“He was ejected from the car and found unconscious at the scene. In the ED, he had decorticate posturing and was intubated. CT showed subdural and subarachnoid hemorrhage with transtentorial herniation. Neurosurgery did a decompressive craniectomy overnight. He has brainstem reflexes only.”
Your attending shakes his head. “Only 21 years old. What was his tox screen?”
Wondering what difference it makes, you answer, “Ethanol was 332. Urine tox positive for marijuana and cocaine.”
“There you go.” He sighs. “Not that he deserved this, but…”
But what? you think.
But in a way he did?
But now it makes more sense?
It seemed like a tragedy, but not anymore?
Whose lives should we save and why?
It’s a question we rarely ask. On a daily basis, the role of critical care is to preserve life and limb after severe, acute injury or illness. That’s the what. How about the why? Presumably because we believe that when it’s possible, people deserve to live. Which people?
Maybe you and I and Aunt Betty. How about a convicted murderer? Does he deserve to live? What about a 100-year-old man? Does he? Or someone who attempted suicide? Or someone who caused an accident where innocent people were killed? Or a lung cancer patient who smoked for 60 years? Or a young man who drove his car drunk?
We don’t want to think we live in a world where terrible things happen to good people, and random tragedy strikes for no reason. It is easier and more understandable to believe that on some level, people are responsible for their suffering.

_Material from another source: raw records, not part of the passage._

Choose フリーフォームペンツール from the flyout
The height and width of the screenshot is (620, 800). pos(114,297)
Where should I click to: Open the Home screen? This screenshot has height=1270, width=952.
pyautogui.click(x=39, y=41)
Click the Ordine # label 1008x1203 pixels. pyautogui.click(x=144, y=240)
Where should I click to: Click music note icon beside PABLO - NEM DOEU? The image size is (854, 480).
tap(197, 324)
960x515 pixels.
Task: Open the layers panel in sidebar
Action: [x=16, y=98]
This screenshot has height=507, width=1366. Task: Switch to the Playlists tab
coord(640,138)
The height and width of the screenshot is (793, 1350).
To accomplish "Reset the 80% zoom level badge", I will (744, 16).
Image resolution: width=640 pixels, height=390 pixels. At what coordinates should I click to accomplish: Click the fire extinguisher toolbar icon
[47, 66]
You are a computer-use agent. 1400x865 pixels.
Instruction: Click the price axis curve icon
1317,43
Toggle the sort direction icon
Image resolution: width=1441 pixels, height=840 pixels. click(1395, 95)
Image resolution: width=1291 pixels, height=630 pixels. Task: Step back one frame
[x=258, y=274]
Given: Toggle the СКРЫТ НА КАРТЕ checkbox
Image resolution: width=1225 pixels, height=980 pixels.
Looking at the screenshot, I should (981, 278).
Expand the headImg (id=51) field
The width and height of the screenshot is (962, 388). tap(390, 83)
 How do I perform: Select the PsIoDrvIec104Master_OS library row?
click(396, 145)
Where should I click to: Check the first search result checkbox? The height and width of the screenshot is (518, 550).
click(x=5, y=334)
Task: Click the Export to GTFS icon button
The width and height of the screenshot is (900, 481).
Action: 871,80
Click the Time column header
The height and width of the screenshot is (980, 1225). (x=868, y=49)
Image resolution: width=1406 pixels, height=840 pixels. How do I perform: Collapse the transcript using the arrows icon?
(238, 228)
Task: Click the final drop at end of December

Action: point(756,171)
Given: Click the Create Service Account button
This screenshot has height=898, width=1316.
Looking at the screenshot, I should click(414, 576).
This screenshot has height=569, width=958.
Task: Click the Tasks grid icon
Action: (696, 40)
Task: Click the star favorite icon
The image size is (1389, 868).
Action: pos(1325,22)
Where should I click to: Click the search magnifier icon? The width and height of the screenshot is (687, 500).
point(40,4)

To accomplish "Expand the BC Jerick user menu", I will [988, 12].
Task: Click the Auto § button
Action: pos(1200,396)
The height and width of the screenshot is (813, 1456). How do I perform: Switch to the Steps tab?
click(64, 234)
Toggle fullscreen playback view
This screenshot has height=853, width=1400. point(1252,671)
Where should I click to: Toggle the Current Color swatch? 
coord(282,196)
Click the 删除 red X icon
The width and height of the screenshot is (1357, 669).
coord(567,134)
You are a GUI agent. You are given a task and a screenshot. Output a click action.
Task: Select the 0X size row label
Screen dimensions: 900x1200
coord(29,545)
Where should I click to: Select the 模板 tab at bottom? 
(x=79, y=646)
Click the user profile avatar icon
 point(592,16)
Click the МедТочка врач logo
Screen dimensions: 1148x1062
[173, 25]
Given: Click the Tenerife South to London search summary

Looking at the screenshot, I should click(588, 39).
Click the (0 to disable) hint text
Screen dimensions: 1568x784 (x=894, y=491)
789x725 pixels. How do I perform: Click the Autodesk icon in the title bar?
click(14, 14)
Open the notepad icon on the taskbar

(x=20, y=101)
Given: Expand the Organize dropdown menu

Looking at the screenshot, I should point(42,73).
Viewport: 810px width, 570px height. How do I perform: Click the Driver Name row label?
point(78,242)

It makes more sense that way. And indeed, many patients have some responsibility for their disease.
Do they “deserve” critical care? To answer, we need to decide why anybody does.
Maybe because of virtue. Good people deserve good medicine. Yet I’m not sure who is good, and I doubt whether I should be the one awarding them for it with their lives.
Maybe to relieve suffering. This is definitely correct, to some degree. However, we often create more suffering than we relieve. An ICU stay is likely to be the worst experience of a person’s life. Palliative care is far better at this than we are, and of course, is sometimes the better choice.
Maybe it’s to make money. But if someone’s getting rich from this, it’s not me.
Keep it simple
The philosophers known as consequentialists liked to say that what makes a thing right or wrong is the sum of its ramifications. They are fond of ethical math, of “figuring out” what’s good based upon a multitude of factors.
This is too much for me on a lonely night in the unit when I’m called to see another trauma. This sort of complex calculus can wait until later, when you’re sitting with a drink reflecting on the case. In times of stress, we rely upon heuristics, basic principles for guidance— what the ethicists would call deontology rather than consequentialism.
Here’s the guiding principle I propose:
We give people second chances. Everyone deserves a second chance.
I said this once to a nurse, and she asked how many second chances people deserve. The answer, of course, is as many as they need.
Humans are fallible. We make mistakes, and fortunately most are not punished with terrible results, but sometimes they are. Even worse, sometimes we err by design, choosing to hurt others or ourselves. We stumble, we suffer, and in some cases we never get it right.
But we always deserve another try. When we fall, we deserve someone who will catch us, help us back to our feet, dust us off, and say, “Sorry it happened. Hope things get better.” Each time. Every time. We all make bad decisions, but we are not bad people, and even bad people should have someone who comes when they call, and brings them to a building with lights and bandages and people who will fight to give them another shot. People who might fail. But who will do their best.
Who deserves critical care? Anyone who wants and needs it.
There are a lot of hard questions in medicine. This isn’t one of them.